À la fin du premier jour, les Russes avaient réalisé une pénétration de 4 km de profondeur et de 8 à 9 km de large. Pendant ce temps, les unités ukrainiennes qui se battent ici maintiennent une présence constante, tout en se retirant sous la pression russe. Selon les rapports ukrainiens, il n'y a pas eu de frappes de l'artillerie russe pendant les attaques de l'infanterie russe, les sous-unités ukrainiennes effectuant la manœuvre n'ont pas reçu de frappes de l'artillerie, mais ont été harcelées par des drones FPV russes. Tout cela signifie pour moi que les Russes ont été en mesure de maintenir leur image de la situation au niveau bataillon-brigade, mais que leur artillerie n'est pas encore en mesure de réagir aux changements aussi rapidement.
L'avancée rapide des Russes s'explique tout d'abord par la supériorité irrésistible de leur artillerie et de leur aviation dans les premiers jours (l'artillerie a été réduite depuis, l'aviation est restée). La deuxième raison en est la conséquence : les Ukrainiens ont compris qu'il n'y avait pas de zone importante le long de la frontière qui vaille la peine d'exposer l'infanterie aux frappes russes. Ainsi, les commandants et les états-majors ukrainiens qui planifiaient la défense de la région ont décidé - à mon avis - à juste titre de construire un système de défense classique qui, bien que perdant une zone considérable par rapport au système habituel, leur permettrait d'arrêter l'attaque russe en s'appuyant sur le terrain favorable (zone urbanisée, rivières, collines).
D'après ce que nous avons vu jusqu'à présent, ils ont réussi. Le rythme de l'avancée russe du 10 au 13 mai était en effet à un niveau jamais atteint auparavant, mais les Ukrainiens ont pu empêcher l'offensive russe d'atteindre son but en préservant leurs forces disponibles et en ne perdant pas plus de territoire qu'il n'était nécessaire. Cependant, l'offensive russe a atteint un objectif : les réserves devaient être transférées aux Ukrainiens du Donbass. Cependant, leur absence n'est pas apparente (pour l'instant), et les Russes ne menacent pas les arrières des forces ukrainiennes autour de Kupyansk, ni de Kharkiv.
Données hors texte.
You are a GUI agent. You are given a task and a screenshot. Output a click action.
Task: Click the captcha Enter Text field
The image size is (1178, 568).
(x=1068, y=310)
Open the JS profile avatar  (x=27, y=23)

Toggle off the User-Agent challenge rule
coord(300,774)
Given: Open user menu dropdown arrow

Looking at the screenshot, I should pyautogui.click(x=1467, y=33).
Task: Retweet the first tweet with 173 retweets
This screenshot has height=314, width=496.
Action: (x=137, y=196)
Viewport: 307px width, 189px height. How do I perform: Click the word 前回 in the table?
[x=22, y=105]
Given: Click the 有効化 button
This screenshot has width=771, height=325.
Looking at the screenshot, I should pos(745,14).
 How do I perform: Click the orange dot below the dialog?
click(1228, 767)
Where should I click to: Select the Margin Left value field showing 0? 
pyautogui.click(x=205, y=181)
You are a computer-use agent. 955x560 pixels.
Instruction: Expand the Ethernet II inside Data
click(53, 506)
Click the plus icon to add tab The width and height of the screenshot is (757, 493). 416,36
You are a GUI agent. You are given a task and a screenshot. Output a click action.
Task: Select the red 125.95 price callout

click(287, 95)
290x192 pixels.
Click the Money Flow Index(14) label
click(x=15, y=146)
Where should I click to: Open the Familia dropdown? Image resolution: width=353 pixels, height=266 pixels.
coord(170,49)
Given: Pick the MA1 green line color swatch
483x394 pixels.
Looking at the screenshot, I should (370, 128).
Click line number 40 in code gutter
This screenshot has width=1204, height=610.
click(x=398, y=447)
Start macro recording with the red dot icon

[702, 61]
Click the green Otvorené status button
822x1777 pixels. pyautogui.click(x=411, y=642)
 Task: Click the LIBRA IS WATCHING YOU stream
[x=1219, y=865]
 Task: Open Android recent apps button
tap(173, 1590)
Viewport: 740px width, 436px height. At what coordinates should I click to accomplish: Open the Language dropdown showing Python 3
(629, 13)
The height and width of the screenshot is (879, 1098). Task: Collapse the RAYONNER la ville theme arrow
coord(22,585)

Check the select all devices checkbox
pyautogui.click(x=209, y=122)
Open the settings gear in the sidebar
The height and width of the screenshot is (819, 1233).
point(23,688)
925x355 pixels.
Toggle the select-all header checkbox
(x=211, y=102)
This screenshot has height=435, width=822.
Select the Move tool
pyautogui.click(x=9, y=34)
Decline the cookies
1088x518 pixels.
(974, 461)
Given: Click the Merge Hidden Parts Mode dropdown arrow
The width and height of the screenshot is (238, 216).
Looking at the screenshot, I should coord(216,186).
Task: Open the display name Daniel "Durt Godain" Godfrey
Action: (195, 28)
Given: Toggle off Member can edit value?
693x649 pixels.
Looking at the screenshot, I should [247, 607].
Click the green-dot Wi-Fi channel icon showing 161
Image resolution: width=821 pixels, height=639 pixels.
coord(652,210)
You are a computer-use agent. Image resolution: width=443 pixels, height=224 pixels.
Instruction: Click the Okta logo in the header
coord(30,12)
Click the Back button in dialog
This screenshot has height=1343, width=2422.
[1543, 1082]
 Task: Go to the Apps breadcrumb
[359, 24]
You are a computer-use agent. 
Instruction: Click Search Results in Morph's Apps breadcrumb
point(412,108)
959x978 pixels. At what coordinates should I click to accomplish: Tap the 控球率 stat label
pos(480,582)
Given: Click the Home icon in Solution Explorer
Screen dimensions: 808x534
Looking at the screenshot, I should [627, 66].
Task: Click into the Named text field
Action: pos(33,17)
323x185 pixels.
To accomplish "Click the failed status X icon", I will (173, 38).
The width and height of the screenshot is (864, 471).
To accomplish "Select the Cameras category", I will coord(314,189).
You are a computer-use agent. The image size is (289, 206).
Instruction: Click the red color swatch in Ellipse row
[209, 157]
Que nous réserve l'avenir proche ?
C'est maintenant aux Russes de décider du rôle de ce front, car ils n'ont manifestement pas atteint leurs objectifs initiaux (bien qu'ils aient déjà déployé une division complète de forces). Ils peuvent décider de déployer toutes les forces de la Task Force Nord, ce qui leur permettra probablement de prendre pied à Liptsi et à Vovchansk, mais ils ne pourront pas les prendre.
Ils pourraient également déployer leurs forces non déployées ailleurs, conformément à leur stratégie de déplacement du centre de gravité décrite avant. Je ne serais pas surpris que des forces significatives soient déployées pour unir les deux axes d'attaque actuels, par exemple autour de Ternove - Vesele. Il s'agirait d'un défi de taille pour les Ukrainiens, mais avec les forces russes actuellement disponibles, ils ne pourraient obtenir qu'un succès tactique.
À mon avis, quel que soit l'endroit où les Russes déploient leurs forces additionnelles, cette direction à Kharkiv s'inscrit également dans le cadre de la guerre d’attrition à laquelle nous assistons dans le Donbas.